Figure 1. — Prosocial game for great apes and children. (a) For great apes, one apparatus was used in the *preliminary*, *test* and *post-hoc* phases. Great apes were positioned as ‘player A’ in the *preliminary* phase, and as ‘player B’ in the *test* and *post-hoc* phases. Rewards were placed in alternating sides per trial (upper and lower), thus – if subjects were completely indifferent and simply choose the option that was closest to them, then no significant preference will be found (i.e. 50–50). (b) For young children, gender and age-matched unfamiliar partners were presented via pre-edited videos.
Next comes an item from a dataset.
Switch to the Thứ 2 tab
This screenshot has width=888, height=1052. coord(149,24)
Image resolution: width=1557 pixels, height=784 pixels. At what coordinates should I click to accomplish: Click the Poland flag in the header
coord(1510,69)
The procedure for children included 2 rounds in which a partner makes a deliberate, explicit and consistent distributive choice (i.e. always egalitarian, or always selfish), and only in the third round were participants allowed to respond. Valued edible rewards were peanuts for chimpanzees, grapes for bonobos and gummy bears and candies for children.

The preliminary phase was designed to clearly demonstrate that the great apes understood the apparatus before moving on to the test trials. The phase included six conditions (each consisting of 12 trials) in which subjects played as active distributors (player ‘A’ in figure 1a). The findings of this phase were that, by the time the test phase began, (1) we knew that subjects are motivated to obtain the pieces of food, (2) subjects understood the mechanism of food delivery, (3) subjects understood that only one distributive choice could be made in each trial, and (most importantly) (4) none of the subjects had egalitarian or selfish preferences toward conspecifics, a finding that replicates prior work [37] (figure 2; and in more depth in electronic supplementary material, figures S1–S6).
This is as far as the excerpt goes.